CARSON CITY, Nev. — A trial court judge in Nevada erred when finding that two stays entered during the course of a homeowners association’s lawsuit against a home builder over alleged construction defects warranted dismissal of the action for want of prosecution, a Nevada Supreme Court panel ruled March 30 (High Sierra Ranch Homes Owners Association v. Richard Joseph and Company, No. 68945, Nev. Sup., 2017 Nev. Unpub. LEXIS 222).
HONOLULU — A couple who purchased a lot of land that cannot be built upon due to excessive grading that was done without the proper permits and inadequate fill can pursue a claim for breach of contract against the seller, a federal judge in Hawaii ruled April 5, ruling that the plaintiffs’ allegations for the claim were sufficient (Thorin J. Lindstrom, et al. v. Moffett Properties, et al., No. 16-00079, D. Hawaii, 2017 U.S. Dist. LEXIS 52762).
NEW ORLEANS — A federal judge in Louisiana on April 7 dismissed a couple’s lawsuit accusing Sears Home Improvement Products Inc. (SHIP) of hiring a contractor that improperly installed a new roof on their home after learning that the parties had settled the lawsuit (Anthony Coleman, et al. v. Sears Home Improvement Products, Inc., No. 16-2537, E.D. La.).
MINNEAPOLIS — An appellate court panel in Minnesota on April 17 overturned a trial court judge’s ruling finding that a building association’s breach of express warranty claim arising from water intrusion caused by a lack of proper caulking was untimely, ruling that the judge applied the wrong statute of limitations period (Town Center Office Plaza Association, Inc. v. Carlson Real Estate Ventures, LLC, et al., No. A16-1230, Minn. App., 2017 Minn. App. Unpub. LEXIS 349).

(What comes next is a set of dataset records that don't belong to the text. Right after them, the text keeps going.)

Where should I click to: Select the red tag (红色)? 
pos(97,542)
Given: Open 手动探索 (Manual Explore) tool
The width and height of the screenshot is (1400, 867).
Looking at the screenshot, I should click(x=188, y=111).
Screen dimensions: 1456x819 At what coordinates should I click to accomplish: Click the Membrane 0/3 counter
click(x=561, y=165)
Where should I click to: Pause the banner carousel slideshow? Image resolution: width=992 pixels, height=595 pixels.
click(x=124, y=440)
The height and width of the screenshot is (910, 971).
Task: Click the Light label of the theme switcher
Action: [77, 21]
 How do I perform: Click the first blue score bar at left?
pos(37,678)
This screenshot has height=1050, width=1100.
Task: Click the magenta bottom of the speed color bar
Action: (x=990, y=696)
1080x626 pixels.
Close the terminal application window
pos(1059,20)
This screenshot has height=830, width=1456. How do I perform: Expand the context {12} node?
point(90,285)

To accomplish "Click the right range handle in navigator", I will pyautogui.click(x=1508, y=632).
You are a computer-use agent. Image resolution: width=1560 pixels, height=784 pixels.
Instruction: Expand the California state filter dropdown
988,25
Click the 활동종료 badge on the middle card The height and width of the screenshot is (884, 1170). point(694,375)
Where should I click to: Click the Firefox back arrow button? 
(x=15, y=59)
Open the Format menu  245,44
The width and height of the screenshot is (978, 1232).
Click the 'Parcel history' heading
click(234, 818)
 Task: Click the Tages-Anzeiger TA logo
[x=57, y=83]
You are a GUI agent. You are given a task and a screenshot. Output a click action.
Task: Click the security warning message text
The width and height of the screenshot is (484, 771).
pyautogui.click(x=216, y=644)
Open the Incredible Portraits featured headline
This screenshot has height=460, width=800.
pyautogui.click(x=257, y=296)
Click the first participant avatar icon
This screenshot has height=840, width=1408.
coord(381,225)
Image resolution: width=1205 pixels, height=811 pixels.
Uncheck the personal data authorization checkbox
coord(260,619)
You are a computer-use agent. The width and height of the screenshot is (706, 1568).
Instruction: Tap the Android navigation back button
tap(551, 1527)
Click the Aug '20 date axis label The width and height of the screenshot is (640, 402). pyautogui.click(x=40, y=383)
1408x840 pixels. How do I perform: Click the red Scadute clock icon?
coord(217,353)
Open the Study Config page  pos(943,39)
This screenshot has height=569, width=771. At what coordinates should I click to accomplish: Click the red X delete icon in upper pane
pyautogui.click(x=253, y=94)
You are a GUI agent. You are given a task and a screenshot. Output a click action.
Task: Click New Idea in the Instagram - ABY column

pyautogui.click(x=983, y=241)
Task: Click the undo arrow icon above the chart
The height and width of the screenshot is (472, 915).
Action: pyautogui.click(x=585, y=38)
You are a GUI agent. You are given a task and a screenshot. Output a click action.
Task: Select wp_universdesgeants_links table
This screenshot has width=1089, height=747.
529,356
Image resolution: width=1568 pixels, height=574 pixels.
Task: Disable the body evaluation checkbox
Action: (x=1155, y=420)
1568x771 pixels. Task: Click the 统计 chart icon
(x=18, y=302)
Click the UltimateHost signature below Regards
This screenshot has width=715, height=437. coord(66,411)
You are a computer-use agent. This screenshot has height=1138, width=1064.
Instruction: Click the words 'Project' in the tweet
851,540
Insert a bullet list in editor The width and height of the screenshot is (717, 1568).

ORLANDO, Fla. — A proposed class of homeowners claiming that Pulte Home Corp. improperly installed stucco on their homes in violation of the Florida Building Code was denied certification by a federal judge in Florida on April 11, after the judge found that the class failed to satisfy Federal Rule of Civil Procedure 23’s commonality and ascertainability requirements (Shaun Gazzara, et al. v. Pulte Home Corporation, No. 16-cv-657-Orl-31TBS, M.D. Fla., 2017 U.S. Dist. LEXIS 55031).
DENVER — The Colorado Supreme Court on April 17 ruled that a homeowner who claims that his basement is uninhabitable due to water in his basement cannot pursue a claim against the developer for breach of the implied warranty of suitability, finding that the homeowner did not have privity to a contract between the developer and the home builder (Forest City Stapleton Inc. v. Tad S. Rogers, No. 15SC1089, Colo. Sup., 2017 Colo. LEXIS 281).
DAYTONA BEACH, Fla. — A homeowner’s construction defects lawsuit against the builder of his home was reinstated by a Florida appeals panel on April 13; the court found that the action was not barred by the 10-year statute of repose (Timothy Busch v. Lennar Homes, LLC, No. 5D16-1626, Fla. App., 5th Dist., 2017 Fla. App. LEXIS 5106).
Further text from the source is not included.